Please copy the entries verbatim, beginning with the line that contains "The image size" and continuing through the line that contains "Action: (x=53, y=115)". Omit the pictures from your copy.

[START OF Recorded information]

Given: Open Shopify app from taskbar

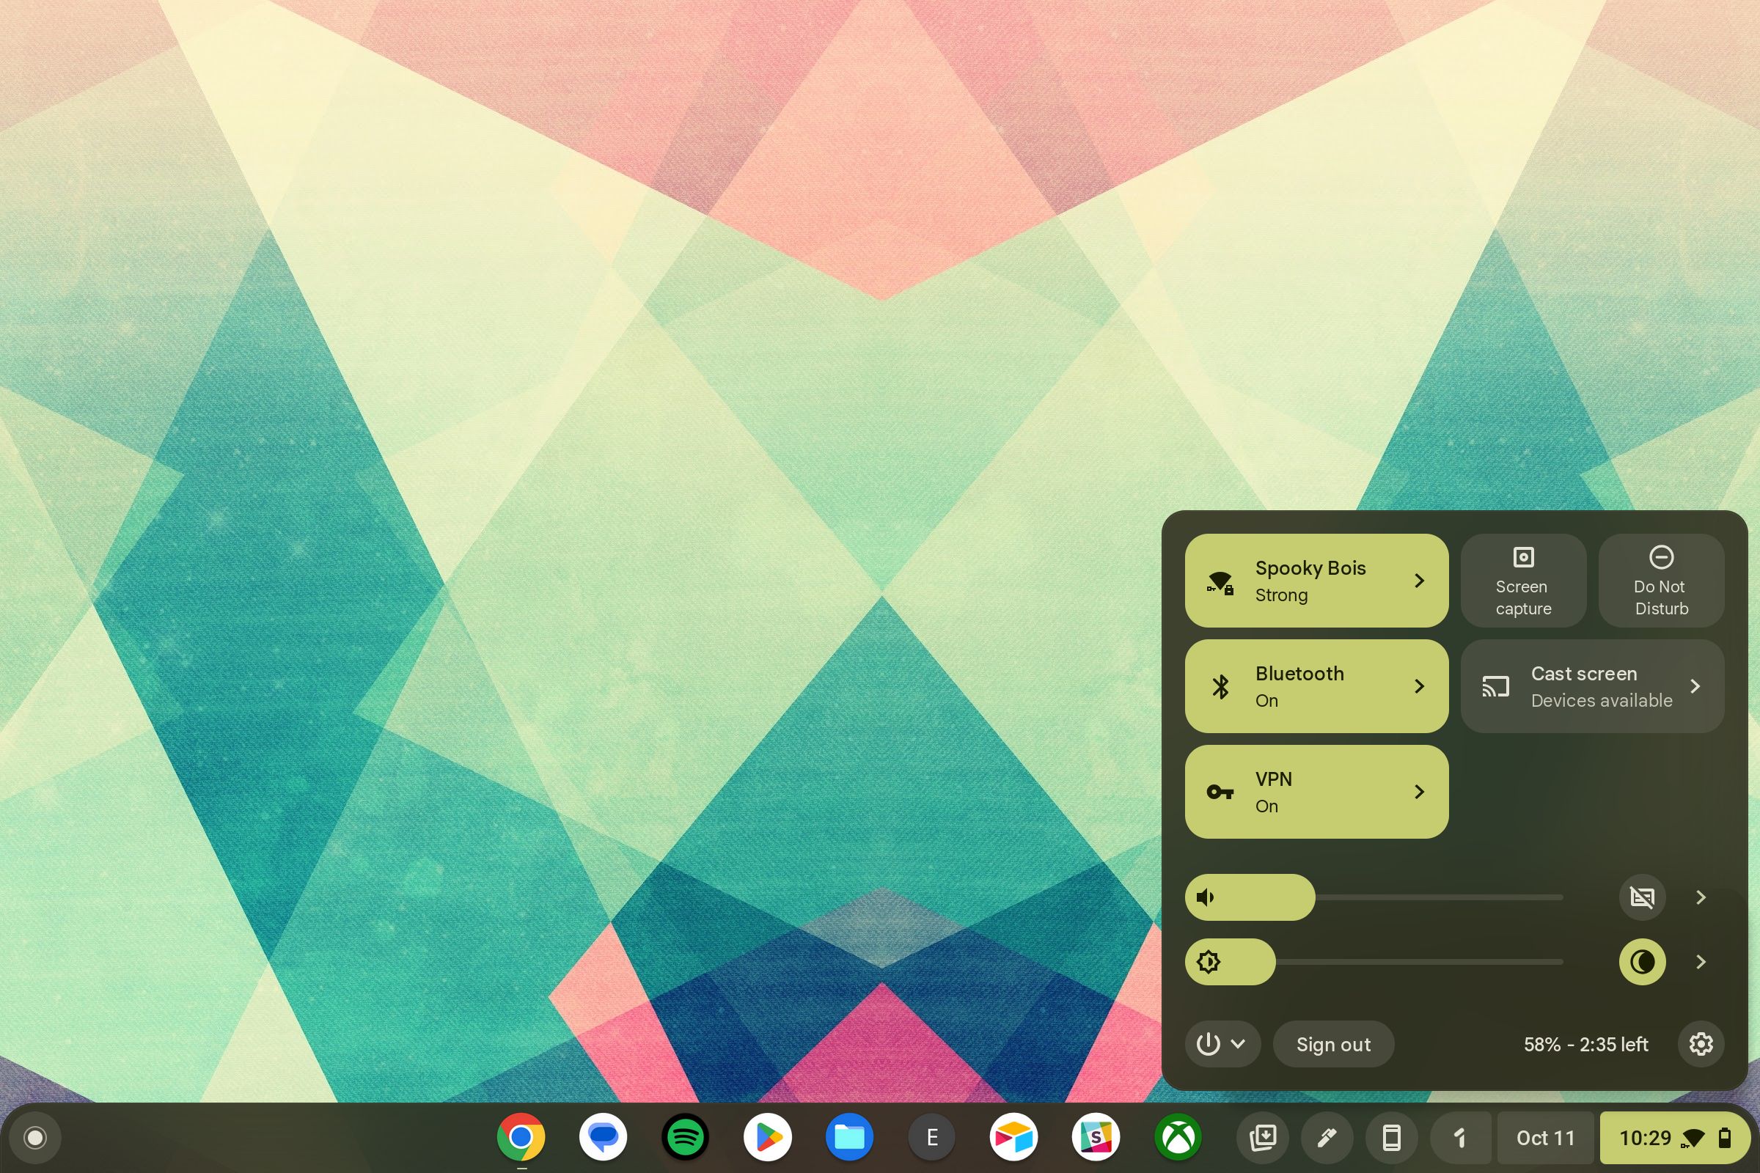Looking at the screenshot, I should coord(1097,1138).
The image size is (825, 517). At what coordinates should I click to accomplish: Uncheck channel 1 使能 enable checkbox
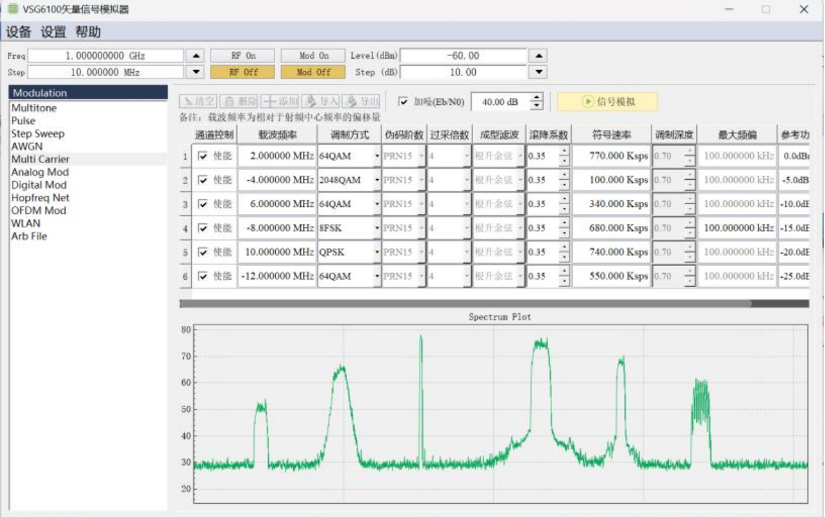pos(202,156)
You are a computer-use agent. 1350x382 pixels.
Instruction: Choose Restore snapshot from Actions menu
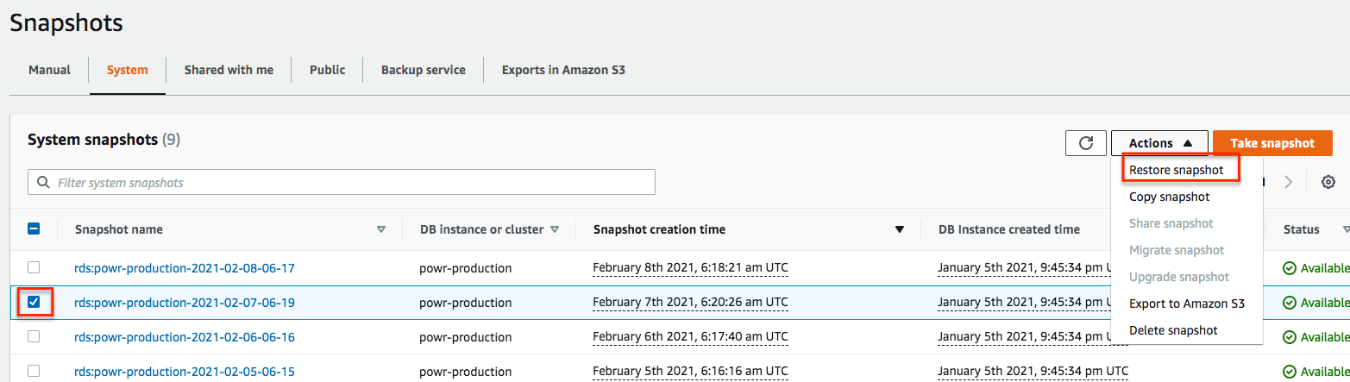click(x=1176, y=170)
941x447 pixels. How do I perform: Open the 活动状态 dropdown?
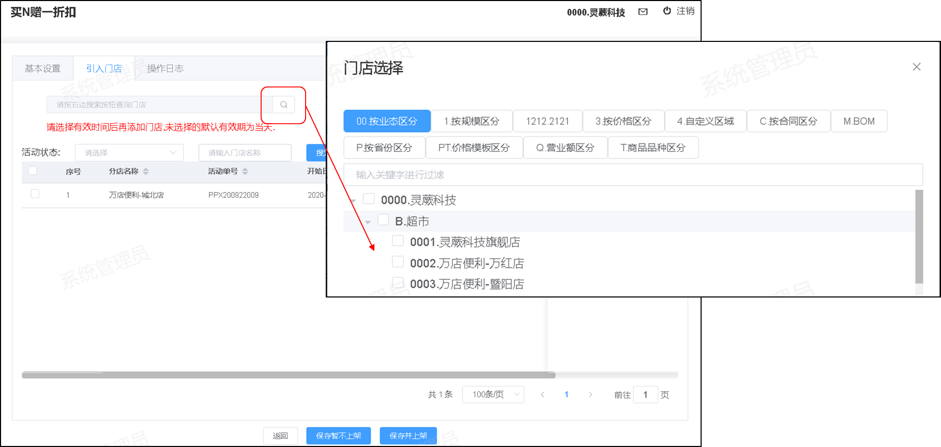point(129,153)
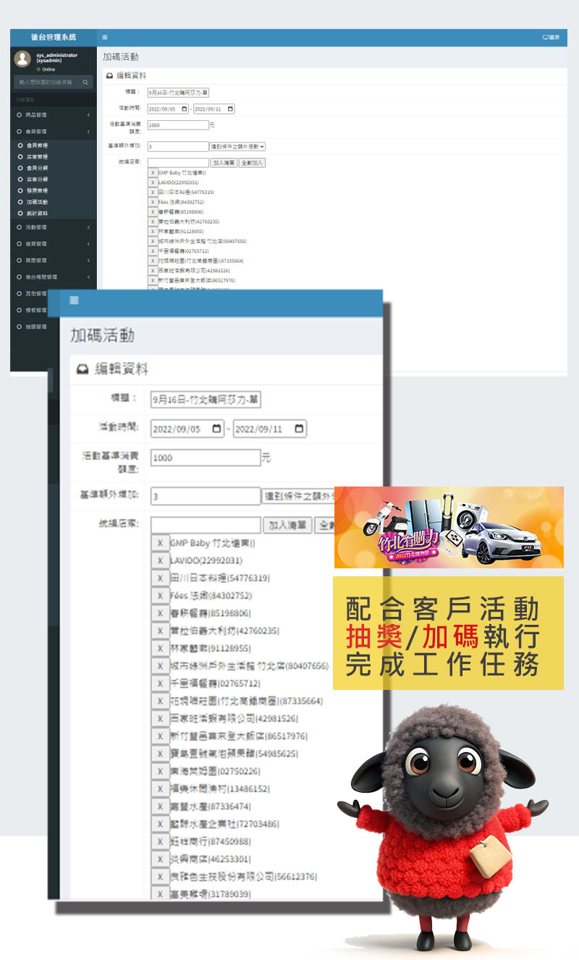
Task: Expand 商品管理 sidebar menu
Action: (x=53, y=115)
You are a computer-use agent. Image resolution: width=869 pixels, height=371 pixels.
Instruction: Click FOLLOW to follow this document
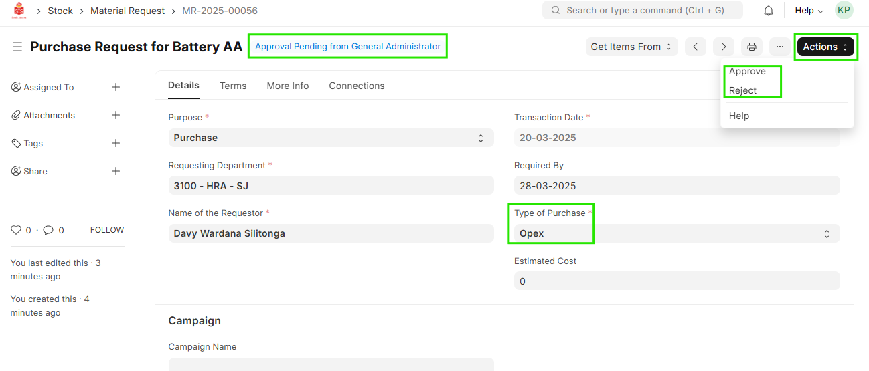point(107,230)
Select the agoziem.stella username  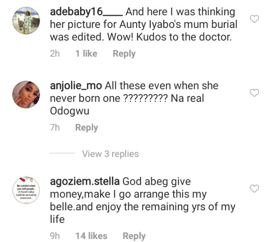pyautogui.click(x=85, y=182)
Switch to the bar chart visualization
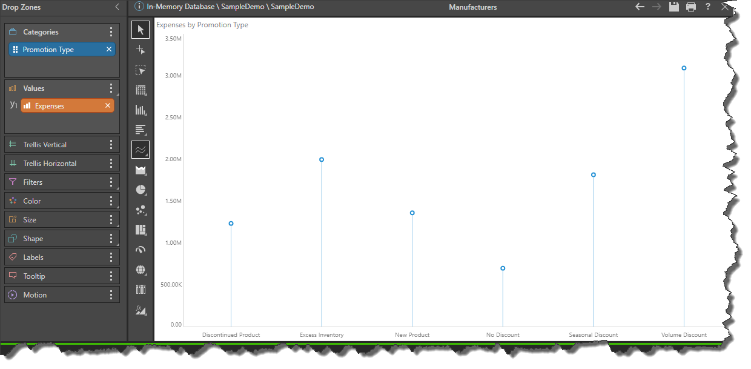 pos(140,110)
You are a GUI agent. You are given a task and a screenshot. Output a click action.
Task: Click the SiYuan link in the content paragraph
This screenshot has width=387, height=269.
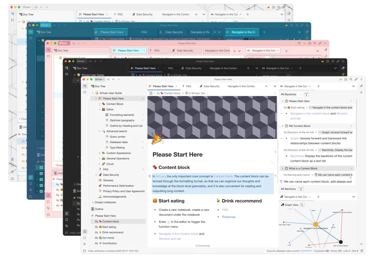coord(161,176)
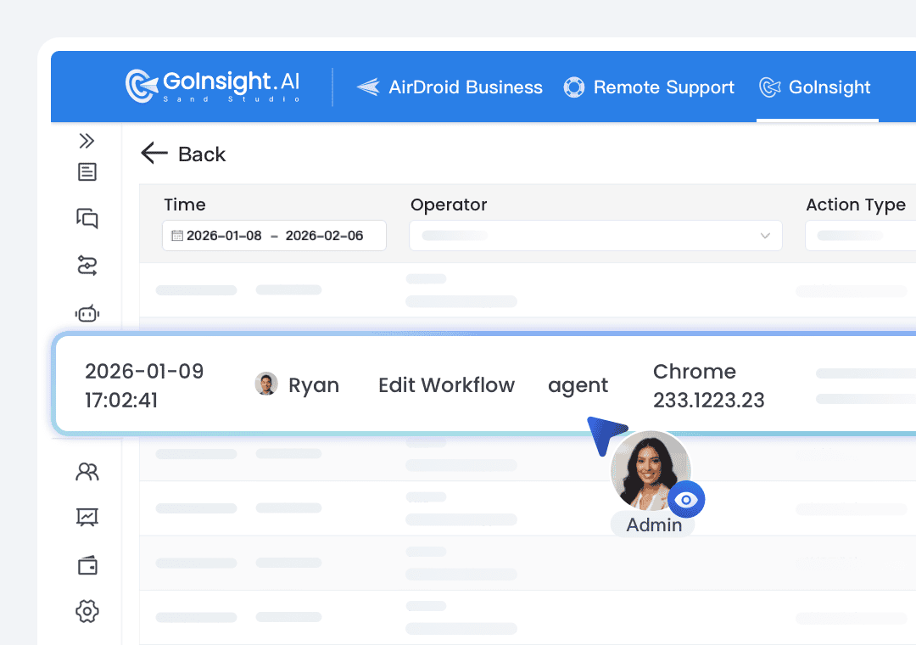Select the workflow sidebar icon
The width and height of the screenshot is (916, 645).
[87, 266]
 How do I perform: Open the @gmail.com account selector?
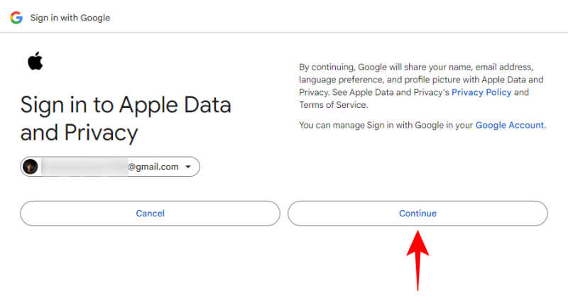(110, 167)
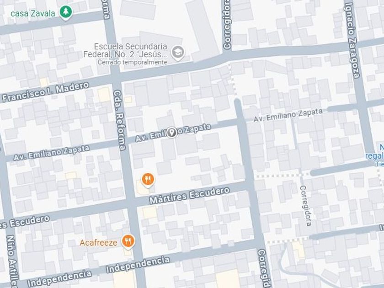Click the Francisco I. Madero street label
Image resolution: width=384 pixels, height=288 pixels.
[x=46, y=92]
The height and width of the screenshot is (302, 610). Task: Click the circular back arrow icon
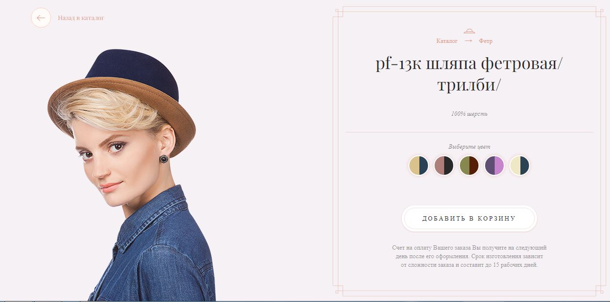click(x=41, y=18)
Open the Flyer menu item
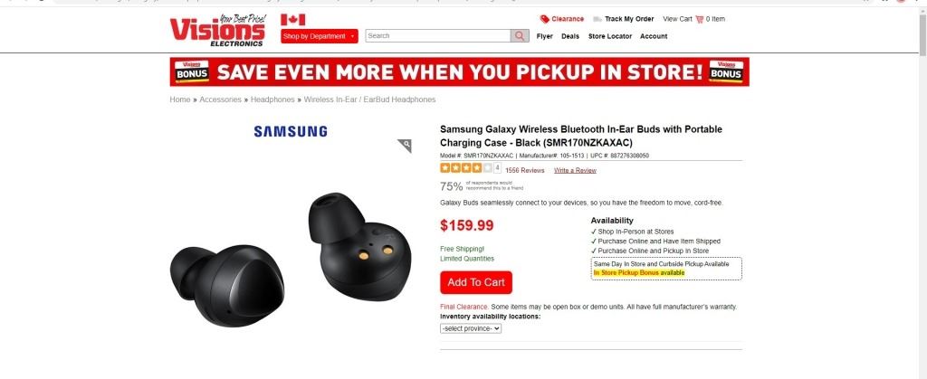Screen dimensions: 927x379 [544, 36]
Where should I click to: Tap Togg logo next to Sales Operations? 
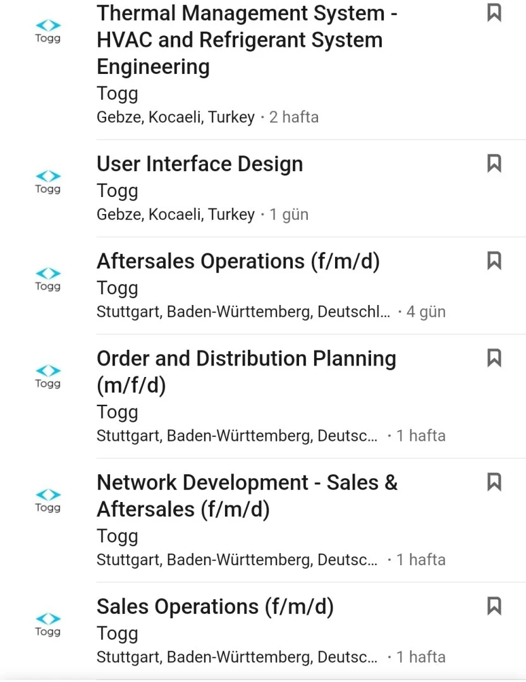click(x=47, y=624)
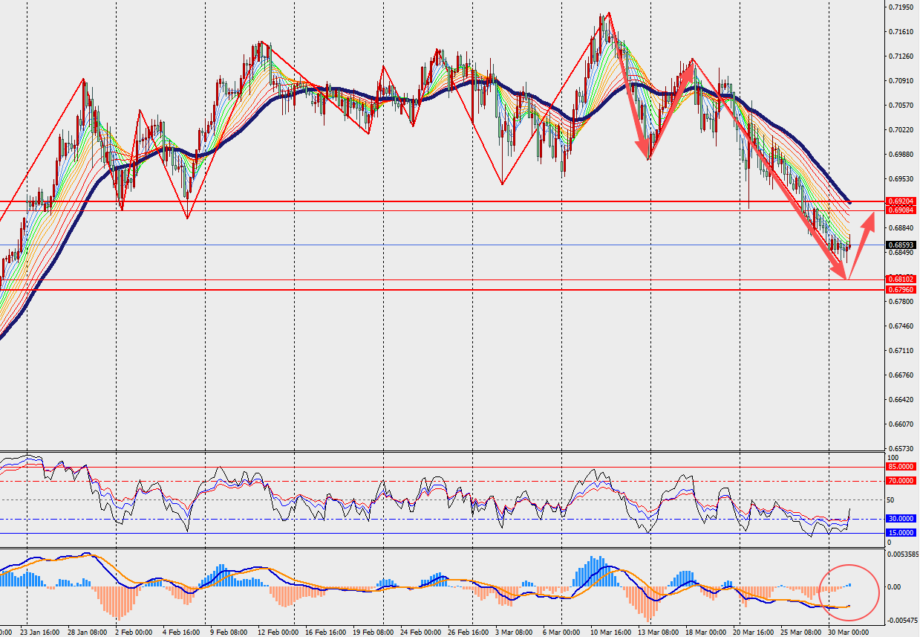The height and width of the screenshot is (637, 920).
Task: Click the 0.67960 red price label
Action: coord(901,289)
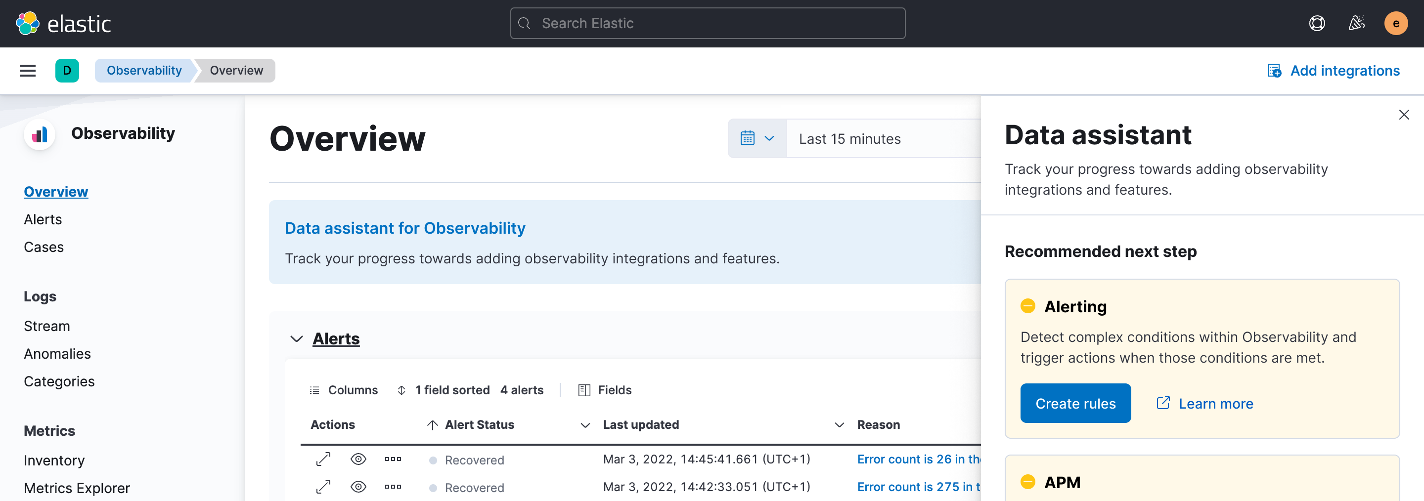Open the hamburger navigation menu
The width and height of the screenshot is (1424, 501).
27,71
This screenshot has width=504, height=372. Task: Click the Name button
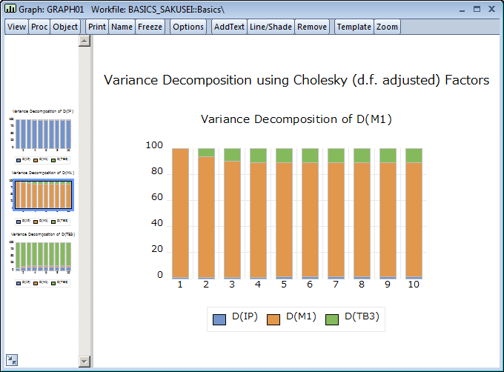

[END OF Recorded information]

• **Reply**
The image size is (825, 517). At what coordinates should I click to accomplish: Uncheck channel 1 使能 enable checkbox
pos(202,156)
You are a computer-use agent. 1350x382 pixels.
Instruction: Choose Restore snapshot from Actions menu
click(x=1176, y=170)
941x447 pixels. How do I perform: Open the 活动状态 dropdown?
point(129,153)
Task: Expand 商品管理 sidebar menu
Action: (x=53, y=115)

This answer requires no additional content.